What is your frequency for sending Customer Satisfaction Surveys?

kristencarreiro
Kilo Contributor

Hello,

I'm new to this forum and many of the posts appear to be more technical in nature, but we are looking to do some benchmarking around the frequency and parameters (business rules?) other users have put in place for customer satisfaction surveys.

We are currently at once every 30 days if you haven't already received a survey. If you have, you will not get another within the 30 day window.

The original reasoning was because we have a lot of HR people that are submitting cases on the customer's behalf and don't want them to be bombarded with surveys if they are submitting multiples, but we think the frequency needs to increase now.

Anything you can share would help. Thanks!

 

6 REPLIES 6

Lena_Latham
ServiceNow Employee
ServiceNow Employee

Hello Kristen. While I don't know any benchmark numbers, I do have a background in CSAT surveys and statistics.

First, you'd want to determine how many unique HR callers/case creators you get in a given month. If that number is sizeable, keeping it at once per month may still be valid. Rule of thumb is to survey about 10% of your employee population in a month.

So, if you have 1,000 employees, you'd want to get at least 100 responses every month to get a statistically valid number. That doesn't mean you only need to send out 100 surveys because there's little chance of everyone completing it. (Frustrating, I know.)

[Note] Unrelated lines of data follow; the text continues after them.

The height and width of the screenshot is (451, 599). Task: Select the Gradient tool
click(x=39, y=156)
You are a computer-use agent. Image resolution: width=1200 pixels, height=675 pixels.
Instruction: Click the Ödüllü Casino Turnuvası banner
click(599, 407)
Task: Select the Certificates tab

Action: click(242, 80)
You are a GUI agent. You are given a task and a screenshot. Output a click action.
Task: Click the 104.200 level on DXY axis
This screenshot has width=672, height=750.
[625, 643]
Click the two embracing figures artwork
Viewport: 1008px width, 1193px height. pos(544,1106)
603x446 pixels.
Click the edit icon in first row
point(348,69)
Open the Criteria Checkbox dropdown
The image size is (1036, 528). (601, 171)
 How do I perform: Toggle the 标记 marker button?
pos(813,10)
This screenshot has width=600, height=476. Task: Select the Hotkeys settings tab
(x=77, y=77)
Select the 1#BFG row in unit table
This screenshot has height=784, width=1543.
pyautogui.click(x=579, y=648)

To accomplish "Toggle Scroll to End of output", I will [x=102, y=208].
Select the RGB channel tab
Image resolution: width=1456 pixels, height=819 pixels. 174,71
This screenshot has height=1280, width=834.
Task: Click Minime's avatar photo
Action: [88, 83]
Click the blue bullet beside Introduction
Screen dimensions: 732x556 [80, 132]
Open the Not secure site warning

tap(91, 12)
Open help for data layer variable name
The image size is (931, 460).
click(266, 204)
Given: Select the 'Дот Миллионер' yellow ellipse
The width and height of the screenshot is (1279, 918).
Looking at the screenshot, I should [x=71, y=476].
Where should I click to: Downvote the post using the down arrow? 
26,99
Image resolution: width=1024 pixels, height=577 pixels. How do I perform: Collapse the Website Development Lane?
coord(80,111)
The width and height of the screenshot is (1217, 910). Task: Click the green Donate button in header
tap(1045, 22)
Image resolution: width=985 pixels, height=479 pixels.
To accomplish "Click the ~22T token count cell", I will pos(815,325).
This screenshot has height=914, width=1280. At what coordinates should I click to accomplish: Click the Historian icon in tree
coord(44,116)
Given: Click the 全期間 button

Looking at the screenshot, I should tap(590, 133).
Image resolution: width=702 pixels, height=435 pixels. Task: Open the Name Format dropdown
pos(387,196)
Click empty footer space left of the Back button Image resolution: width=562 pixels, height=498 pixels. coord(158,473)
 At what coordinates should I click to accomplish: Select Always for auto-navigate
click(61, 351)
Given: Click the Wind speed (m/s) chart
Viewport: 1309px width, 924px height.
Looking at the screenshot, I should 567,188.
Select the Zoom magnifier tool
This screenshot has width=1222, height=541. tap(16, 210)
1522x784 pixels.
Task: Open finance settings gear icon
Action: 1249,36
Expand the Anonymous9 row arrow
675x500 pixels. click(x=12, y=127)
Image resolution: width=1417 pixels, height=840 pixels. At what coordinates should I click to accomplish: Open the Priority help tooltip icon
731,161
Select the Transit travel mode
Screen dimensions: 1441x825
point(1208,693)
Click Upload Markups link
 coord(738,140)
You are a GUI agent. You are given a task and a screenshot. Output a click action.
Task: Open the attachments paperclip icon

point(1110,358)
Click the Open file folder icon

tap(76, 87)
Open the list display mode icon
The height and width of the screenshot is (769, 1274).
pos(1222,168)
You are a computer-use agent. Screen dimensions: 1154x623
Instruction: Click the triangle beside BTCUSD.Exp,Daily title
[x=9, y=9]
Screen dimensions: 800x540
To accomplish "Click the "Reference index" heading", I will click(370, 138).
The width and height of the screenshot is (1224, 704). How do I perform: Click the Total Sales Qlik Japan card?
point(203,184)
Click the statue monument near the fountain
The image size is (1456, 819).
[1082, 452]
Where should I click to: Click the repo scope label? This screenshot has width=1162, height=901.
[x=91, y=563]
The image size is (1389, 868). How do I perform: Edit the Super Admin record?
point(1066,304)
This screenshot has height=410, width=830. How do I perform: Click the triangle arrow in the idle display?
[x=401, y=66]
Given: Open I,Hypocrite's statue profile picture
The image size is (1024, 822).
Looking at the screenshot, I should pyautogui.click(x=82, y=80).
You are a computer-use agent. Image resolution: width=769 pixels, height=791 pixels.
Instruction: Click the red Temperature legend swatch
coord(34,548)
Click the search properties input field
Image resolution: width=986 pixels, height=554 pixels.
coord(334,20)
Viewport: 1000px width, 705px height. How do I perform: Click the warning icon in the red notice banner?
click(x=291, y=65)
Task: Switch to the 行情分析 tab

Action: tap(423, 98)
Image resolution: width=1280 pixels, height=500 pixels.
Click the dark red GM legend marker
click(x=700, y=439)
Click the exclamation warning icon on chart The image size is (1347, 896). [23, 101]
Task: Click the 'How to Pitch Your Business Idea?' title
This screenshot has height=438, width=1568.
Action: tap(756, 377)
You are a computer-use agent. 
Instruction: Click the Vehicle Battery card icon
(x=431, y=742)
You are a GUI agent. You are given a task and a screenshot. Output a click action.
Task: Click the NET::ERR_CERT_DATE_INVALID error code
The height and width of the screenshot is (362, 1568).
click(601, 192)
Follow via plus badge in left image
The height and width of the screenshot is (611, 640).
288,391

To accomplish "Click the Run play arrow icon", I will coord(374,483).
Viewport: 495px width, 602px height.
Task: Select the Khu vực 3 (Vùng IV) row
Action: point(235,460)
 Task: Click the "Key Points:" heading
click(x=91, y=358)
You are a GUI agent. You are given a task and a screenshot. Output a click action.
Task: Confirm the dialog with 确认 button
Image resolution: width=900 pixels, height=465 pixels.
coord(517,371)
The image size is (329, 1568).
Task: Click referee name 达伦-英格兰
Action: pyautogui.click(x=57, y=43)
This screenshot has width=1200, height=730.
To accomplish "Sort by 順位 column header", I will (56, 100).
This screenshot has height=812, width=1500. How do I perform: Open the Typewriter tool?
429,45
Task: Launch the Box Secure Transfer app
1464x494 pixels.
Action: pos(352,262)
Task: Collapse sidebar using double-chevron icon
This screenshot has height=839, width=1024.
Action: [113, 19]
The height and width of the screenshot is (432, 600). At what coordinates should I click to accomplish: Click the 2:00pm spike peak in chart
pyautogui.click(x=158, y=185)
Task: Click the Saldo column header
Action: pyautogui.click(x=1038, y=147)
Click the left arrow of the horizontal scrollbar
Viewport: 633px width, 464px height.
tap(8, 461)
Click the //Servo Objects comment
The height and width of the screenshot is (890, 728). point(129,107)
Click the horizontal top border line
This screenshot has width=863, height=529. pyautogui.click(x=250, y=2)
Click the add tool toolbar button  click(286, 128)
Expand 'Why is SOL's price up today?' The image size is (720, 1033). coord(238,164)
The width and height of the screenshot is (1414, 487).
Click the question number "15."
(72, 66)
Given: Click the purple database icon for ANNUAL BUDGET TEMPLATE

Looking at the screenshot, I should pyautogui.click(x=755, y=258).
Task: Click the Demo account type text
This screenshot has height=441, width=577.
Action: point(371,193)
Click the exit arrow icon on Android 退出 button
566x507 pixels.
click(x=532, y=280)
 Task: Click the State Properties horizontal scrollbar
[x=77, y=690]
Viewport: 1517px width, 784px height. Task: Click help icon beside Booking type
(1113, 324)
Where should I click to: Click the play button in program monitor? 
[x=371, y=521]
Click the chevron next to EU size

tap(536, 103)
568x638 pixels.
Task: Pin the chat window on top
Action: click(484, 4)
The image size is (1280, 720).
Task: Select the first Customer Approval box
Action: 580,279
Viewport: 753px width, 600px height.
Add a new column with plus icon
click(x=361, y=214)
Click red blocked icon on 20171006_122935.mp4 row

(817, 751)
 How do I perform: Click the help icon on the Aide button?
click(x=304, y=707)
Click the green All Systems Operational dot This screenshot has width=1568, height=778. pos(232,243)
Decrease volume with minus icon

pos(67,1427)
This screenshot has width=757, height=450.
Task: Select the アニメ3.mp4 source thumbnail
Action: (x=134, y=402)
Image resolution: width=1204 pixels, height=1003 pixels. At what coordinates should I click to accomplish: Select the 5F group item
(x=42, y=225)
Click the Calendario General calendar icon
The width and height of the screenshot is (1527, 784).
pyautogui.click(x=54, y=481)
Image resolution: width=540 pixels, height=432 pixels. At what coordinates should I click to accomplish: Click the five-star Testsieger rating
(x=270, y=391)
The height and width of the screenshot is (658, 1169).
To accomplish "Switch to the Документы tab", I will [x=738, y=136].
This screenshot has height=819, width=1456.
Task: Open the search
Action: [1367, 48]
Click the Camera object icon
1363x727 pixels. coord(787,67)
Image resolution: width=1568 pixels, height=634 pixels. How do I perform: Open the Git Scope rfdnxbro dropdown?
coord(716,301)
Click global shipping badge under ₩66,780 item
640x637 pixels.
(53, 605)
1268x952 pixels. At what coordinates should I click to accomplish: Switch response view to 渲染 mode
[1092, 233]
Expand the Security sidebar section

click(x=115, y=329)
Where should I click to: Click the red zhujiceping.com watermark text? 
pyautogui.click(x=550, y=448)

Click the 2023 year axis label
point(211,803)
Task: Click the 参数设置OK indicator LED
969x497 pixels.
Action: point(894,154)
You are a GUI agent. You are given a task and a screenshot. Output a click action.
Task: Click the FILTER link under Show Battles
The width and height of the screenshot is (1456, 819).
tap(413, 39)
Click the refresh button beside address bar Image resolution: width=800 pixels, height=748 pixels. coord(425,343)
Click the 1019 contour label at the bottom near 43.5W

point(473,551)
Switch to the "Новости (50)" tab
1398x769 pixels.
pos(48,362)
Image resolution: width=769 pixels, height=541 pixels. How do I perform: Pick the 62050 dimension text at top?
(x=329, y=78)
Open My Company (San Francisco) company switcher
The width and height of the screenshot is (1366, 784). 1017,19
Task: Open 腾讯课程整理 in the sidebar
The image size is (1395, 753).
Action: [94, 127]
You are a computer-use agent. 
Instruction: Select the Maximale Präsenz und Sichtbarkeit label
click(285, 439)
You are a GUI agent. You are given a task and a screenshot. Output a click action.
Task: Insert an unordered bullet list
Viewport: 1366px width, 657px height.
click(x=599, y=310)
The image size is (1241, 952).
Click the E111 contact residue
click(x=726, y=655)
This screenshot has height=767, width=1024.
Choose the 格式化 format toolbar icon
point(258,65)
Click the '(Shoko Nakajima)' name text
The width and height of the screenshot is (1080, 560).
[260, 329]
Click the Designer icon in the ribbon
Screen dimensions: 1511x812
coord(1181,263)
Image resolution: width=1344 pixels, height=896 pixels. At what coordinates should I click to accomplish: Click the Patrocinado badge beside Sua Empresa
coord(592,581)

This sample size calculator may help you a bit: https://www.surveymonkey.com/mp/sample-size-calculator/

Once you know the size of the sample you need, it should make it easier to decide how often you should survey.

 

Hope that helps,

Lena

 

Thanks, Lena. That's super helpful. 

One other question I have for you - Do you think the sample size should increase if you are implementing a new model and be at 10% once you get to steady state, or is that not really a factor in your opinion?

 

 

While I love the idea of gathering a larger sample to start with and then whittling it down once you have a good baseline, you run the risk of annoying people, like @bricast mentioned. It can be frustrating to wait a month or so to get actionable numbers, but it is usually the best idea.

Also, if you have Performance Analytics enabled in your instance, you can start collecting data now that can be used as part of your analysis later. For example, comparing the Summed Duration of Resolved Cases against your CSAT scores can tell you how much timeframe impacts satisfaction.

At my current place we are doing 2 surveys ever 30 days.  At my previous place they had it set to 100% (for every incident or requested item).  Don't do the latter as users were not happy that they were getting surveys for all their tickets.